September 23: It is announced by Harry S. Truman – US President – that the Soviet Union have tested the atomic bomb.
September 29: A flag design is approved for the People’s Republic of China.
October 1: The People’s Republic of China is officially proclaimed.
October 7: The Democratic Republic of Germany is officially established.
October 13: Severe flooding occurs in Guatemala causing widespread disruption.
October 16: After a communist surrender, the Greek civil war ends.
October 22: After derailing on a journey to Warsaw, Poland, 200 people are killed.
October 27: An Air France flight from Paris to New York fails and crashes killing everyone on the flight.
October 27: In India, a cyclone causes 50,000 people to become homeless and kills at least 1,000 more.
October 28: Birth date of Caitlyn Jenner, formerly Bruce Jenner, Olympic gold medalist and television personality.
November 1: Eastern Airlines Flight 537 collides with Lockheed P-38 Lightning in mid-flight, killing everyone on board.
November 7: It is discovered that there is oil underneath the Caspian Sea.
November 7: Meeting for the first time in Strasbourg, The Council of Europe have their first meeting.
November 7: ‘This I Remember’ is published: Eleanor Roosevelt’s memoir of her life with Franklin D. Roosevelt.
November 15: Nathuram Godse and Narayan Apte are executed for assassinating Mahatma Gandhi.
November 17: With delegates from 46 nations, the Women’s International Democratic Federation met in Moscow.

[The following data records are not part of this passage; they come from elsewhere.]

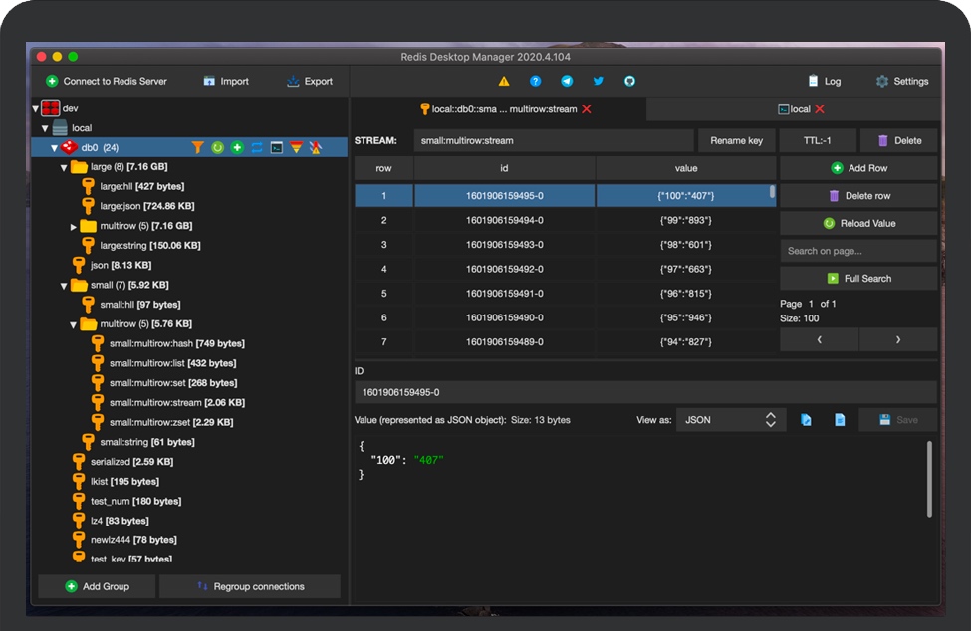Image resolution: width=971 pixels, height=631 pixels.
Task: Open the View as JSON dropdown
Action: pyautogui.click(x=730, y=420)
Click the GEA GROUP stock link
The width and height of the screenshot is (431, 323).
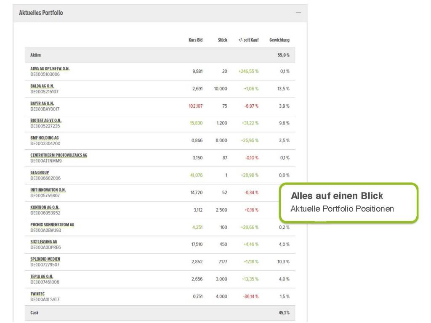click(40, 172)
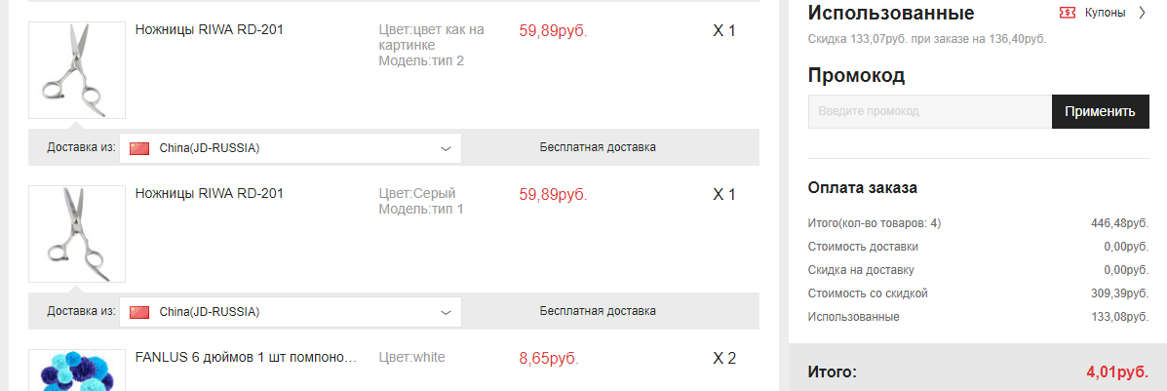Expand second China(JD-RUSSIA) shipping dropdown

291,312
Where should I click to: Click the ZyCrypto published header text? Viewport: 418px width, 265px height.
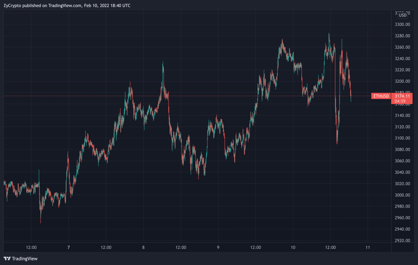coord(67,5)
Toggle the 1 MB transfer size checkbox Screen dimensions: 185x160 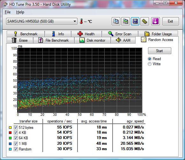coord(16,143)
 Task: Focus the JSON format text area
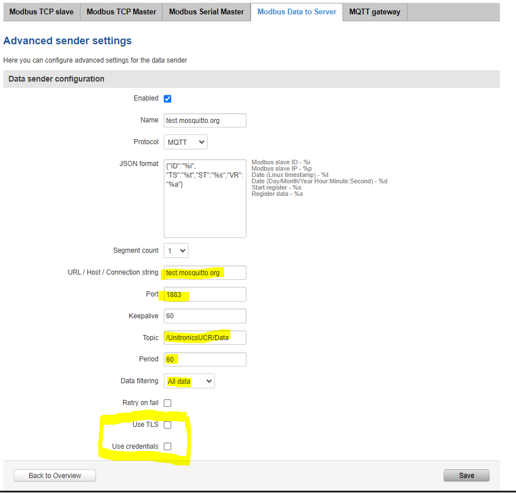pos(205,198)
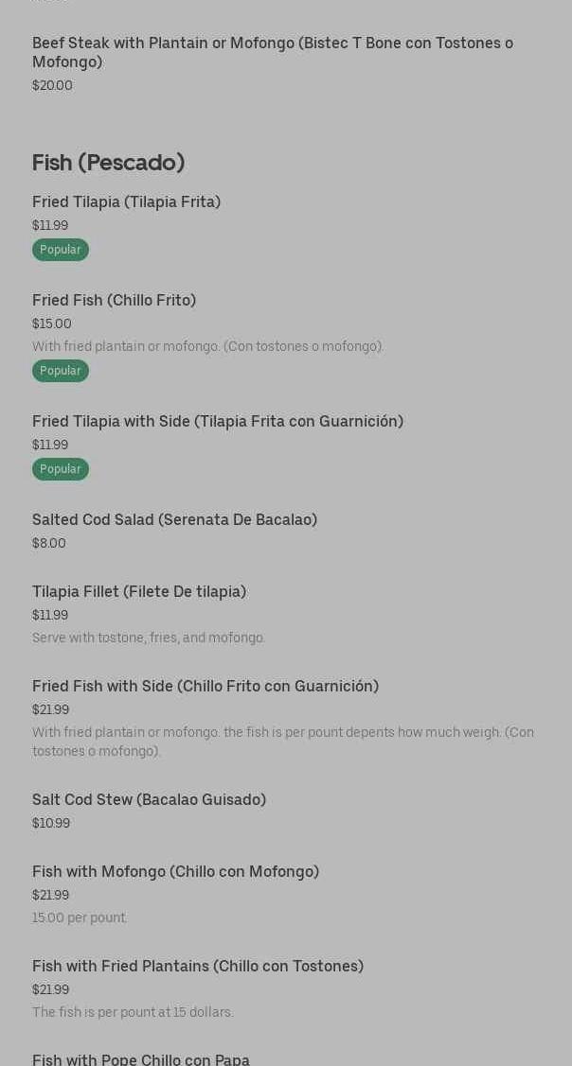This screenshot has width=572, height=1066.
Task: Select Salt Cod Stew (Bacalao Guisado)
Action: coord(149,799)
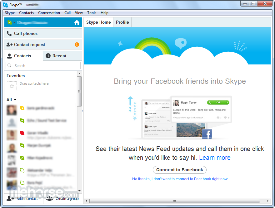Click the Create a group icon

[x=50, y=198]
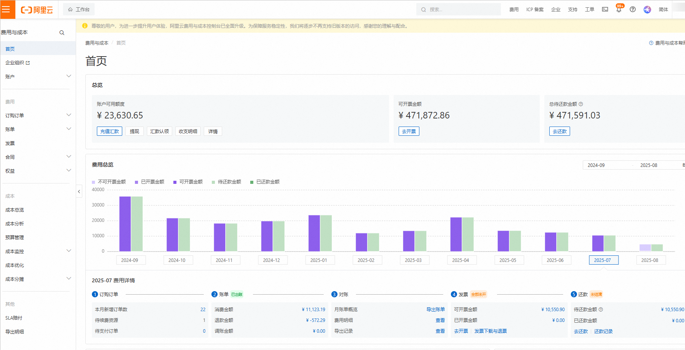The width and height of the screenshot is (685, 350).
Task: Collapse the sidebar with arrow handle
Action: [79, 192]
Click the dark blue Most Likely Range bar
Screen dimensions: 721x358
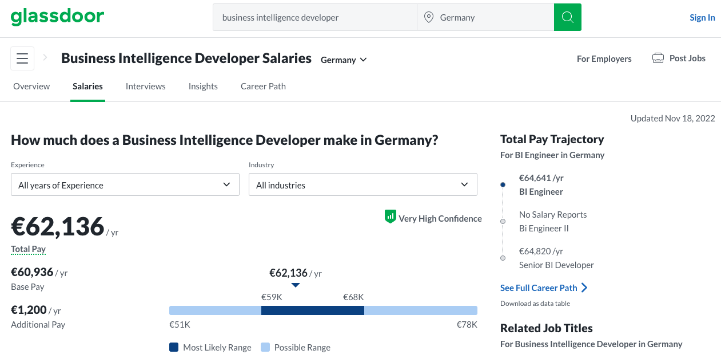coord(313,310)
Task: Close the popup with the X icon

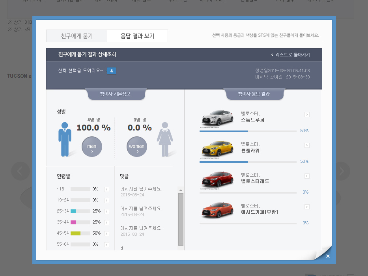Action: pyautogui.click(x=328, y=256)
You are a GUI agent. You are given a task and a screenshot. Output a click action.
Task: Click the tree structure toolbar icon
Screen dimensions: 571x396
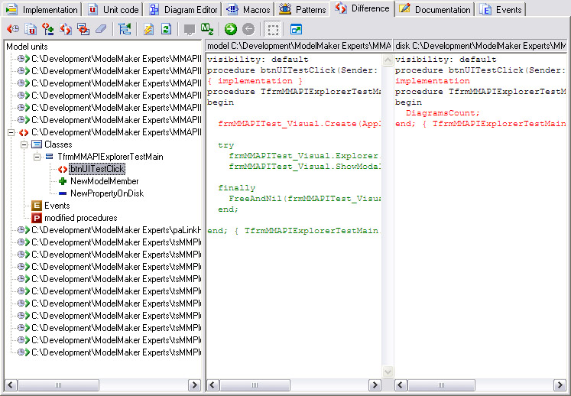pyautogui.click(x=125, y=30)
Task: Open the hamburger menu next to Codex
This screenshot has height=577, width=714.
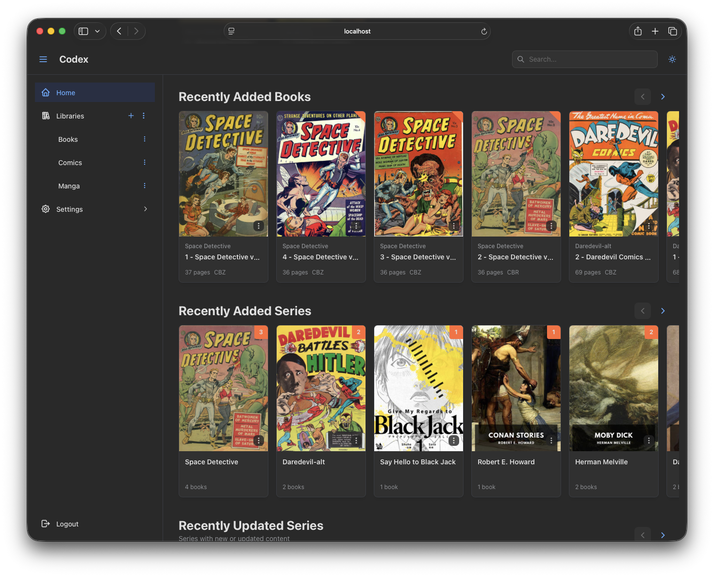Action: click(43, 59)
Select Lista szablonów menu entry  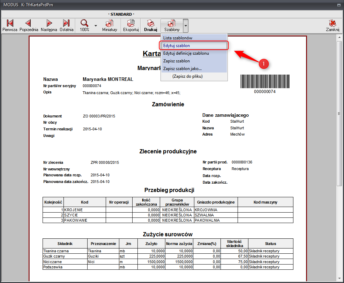pos(178,38)
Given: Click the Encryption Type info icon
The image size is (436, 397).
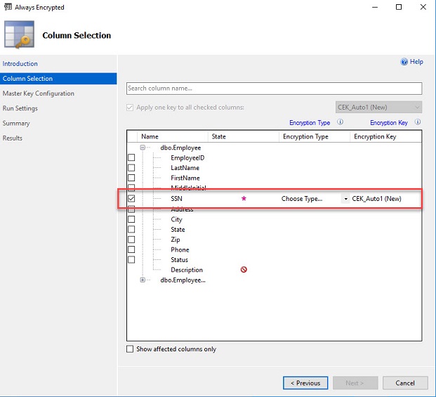Looking at the screenshot, I should tap(340, 122).
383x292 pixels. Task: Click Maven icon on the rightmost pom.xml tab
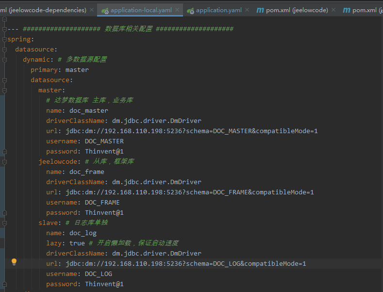347,10
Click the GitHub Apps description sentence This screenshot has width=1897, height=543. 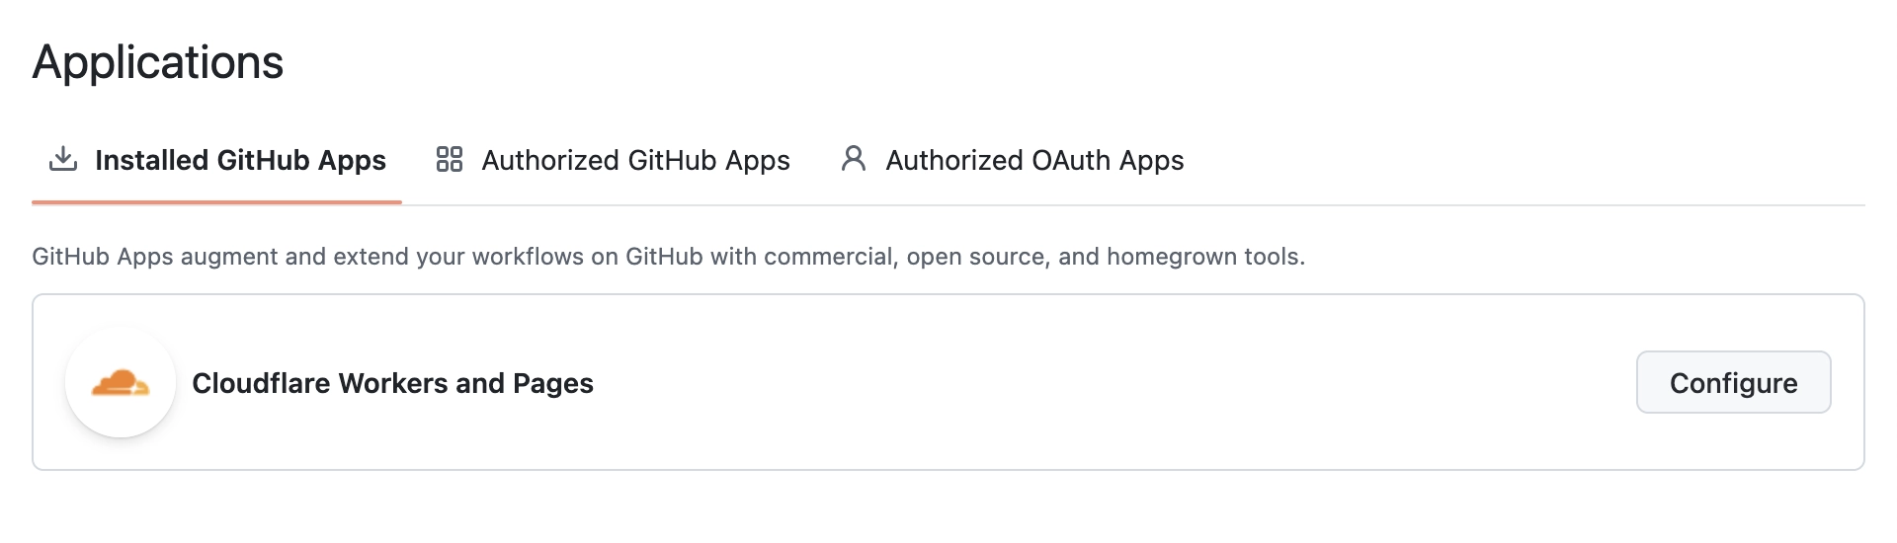pyautogui.click(x=668, y=257)
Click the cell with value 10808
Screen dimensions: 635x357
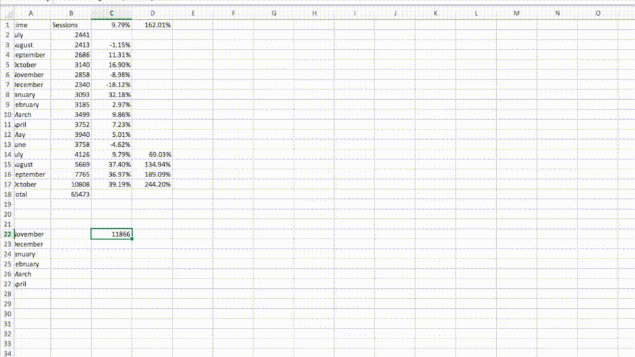coord(71,184)
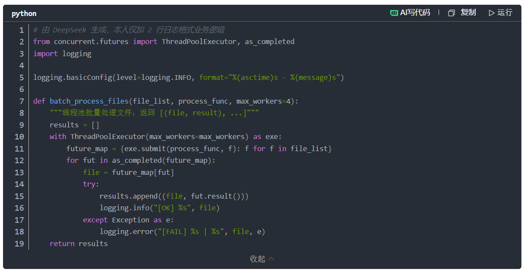The height and width of the screenshot is (272, 524).
Task: Click the play triangle icon beside 运行
Action: 491,13
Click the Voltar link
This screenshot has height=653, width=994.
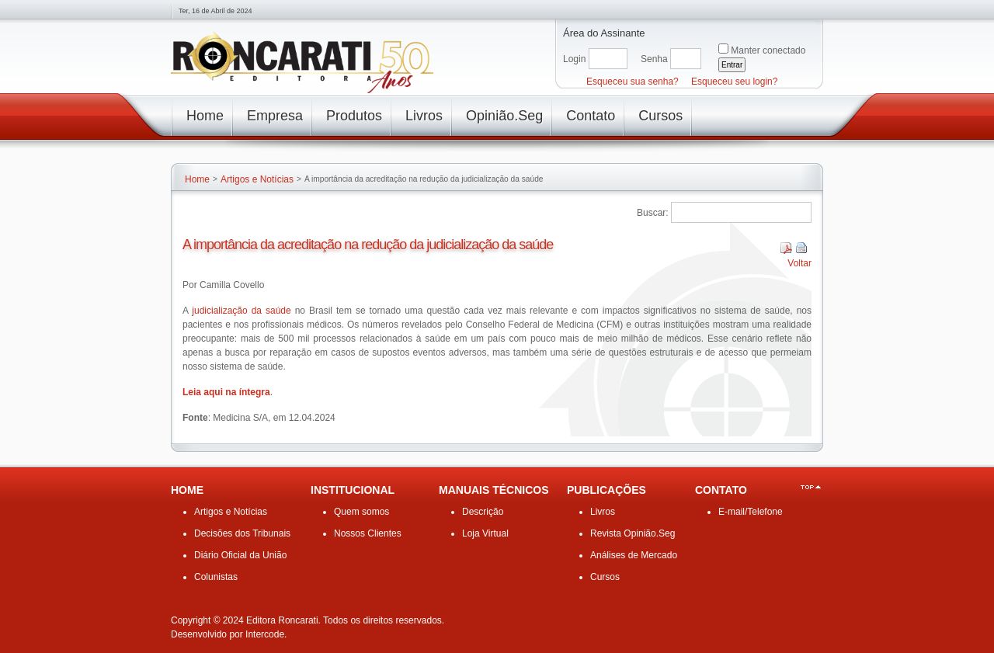click(799, 264)
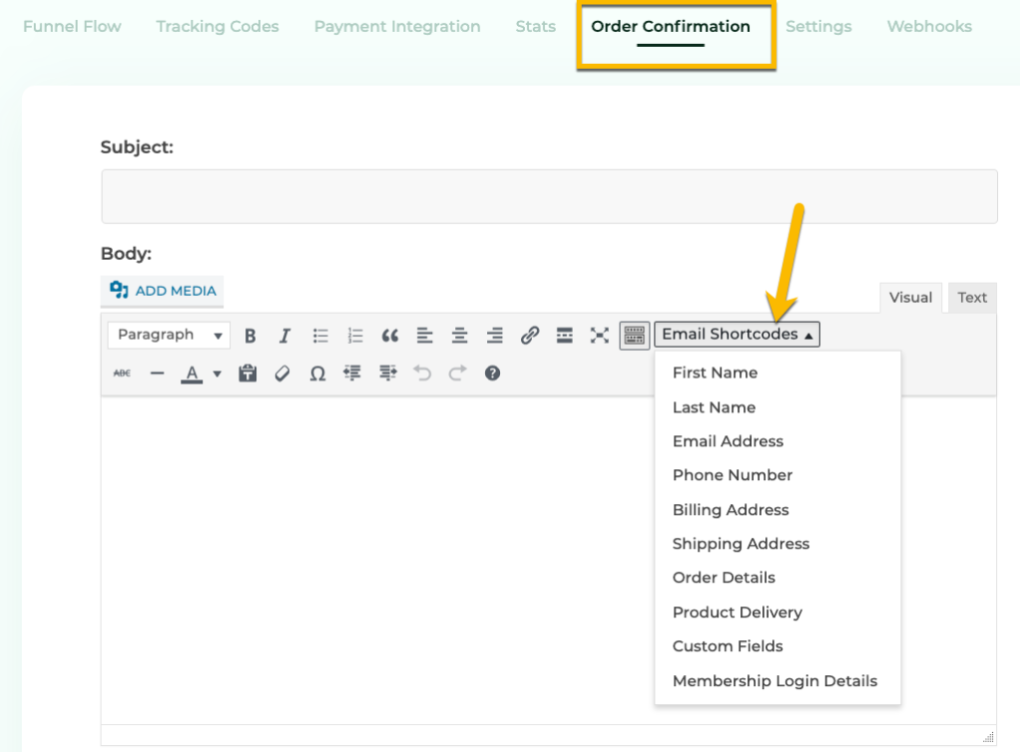Insert a numbered list
The width and height of the screenshot is (1020, 752).
point(356,336)
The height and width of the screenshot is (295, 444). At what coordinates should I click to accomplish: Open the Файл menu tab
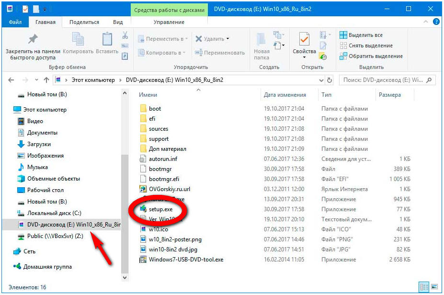tap(14, 22)
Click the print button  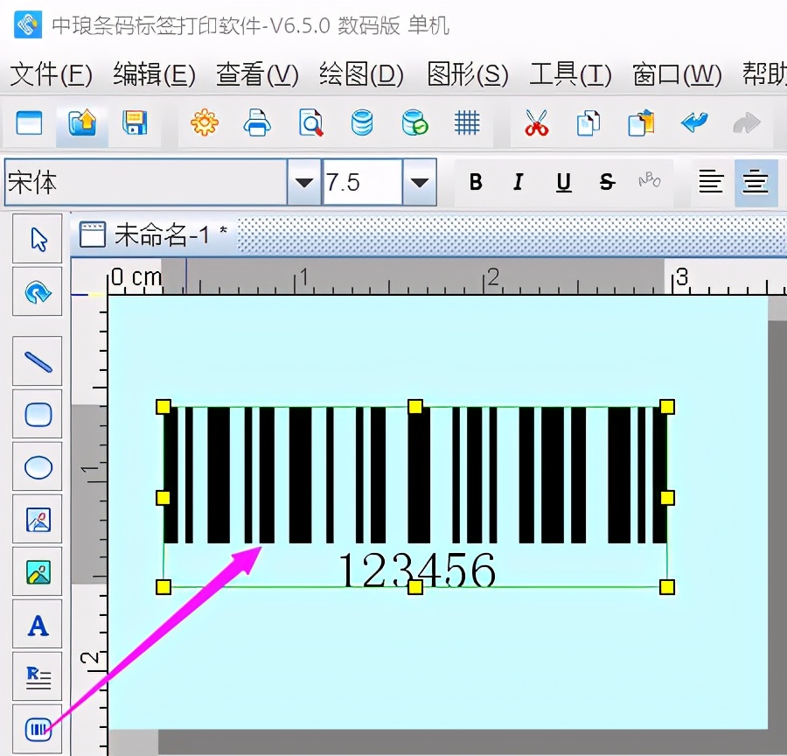coord(256,123)
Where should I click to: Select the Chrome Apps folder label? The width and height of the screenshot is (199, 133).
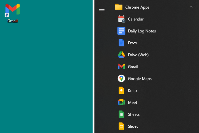[137, 7]
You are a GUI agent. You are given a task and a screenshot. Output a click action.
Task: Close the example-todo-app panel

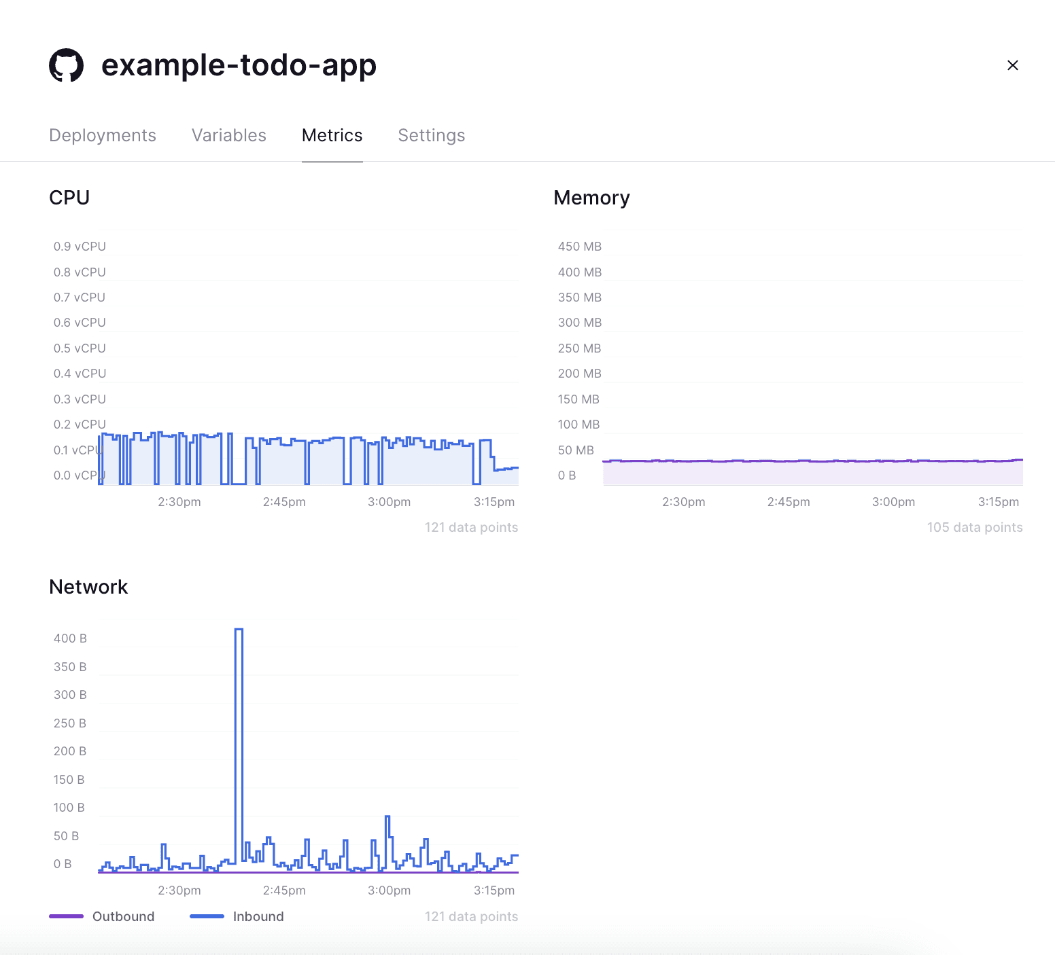1012,65
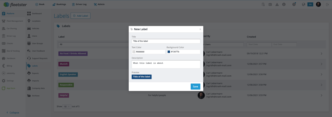Open the help question mark icon

294,4
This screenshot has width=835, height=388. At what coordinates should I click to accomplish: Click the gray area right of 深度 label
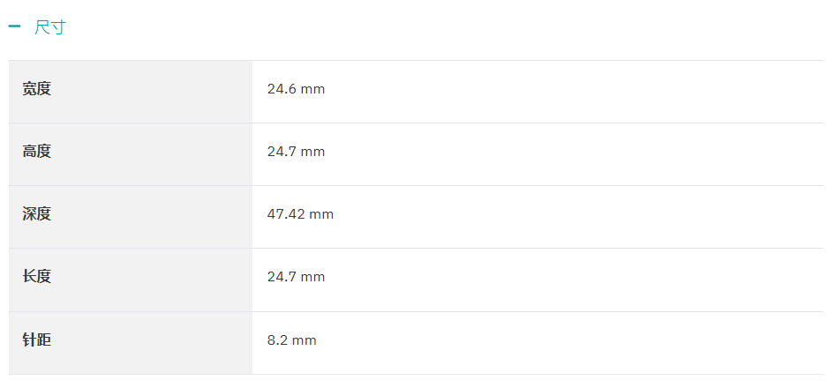pyautogui.click(x=152, y=217)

November 22: On board a ferry south of Mandalay, Burma, 30 passengers were killed by rebels that attacked the vessel.
November 28: In support of the European Union, Churchill makes a speech at Kingsway Hall, London.
December 1: Birth date of Pablo Escobar, Colombian drug lord.
December 4: Following statements in November, Czechoslovakia’s Roman Catholic bishops warned their communist government away from church control laws, as it would remove religious freedom in the country.
December 10: The 1949 Nobel Prizes are awarded; British Baron Boyd-Orr received the Peace Prize.
December 12: Birth date of English actor Bill Nighy.
December 13: After a vote, it is decided that the capital of Israel will move to Jerusalem.
December 15: Killing thousands, a fishing fleet is struck by a typhoon off Korea.
December 16: Royal Assent was given to the Parliament Act 1949 in the United Kingdom.
December 26: ‘Generalized Theory of Gravitation’ is published by Albert Einstein.
Giving an overview of exactly what happened in 1949, this timeline of key and memorable 1949 events offers an insight into the relationships formed between governments, the laws and agreements put in place in multiple countries, and highlights the progression that had been made in the postwar era.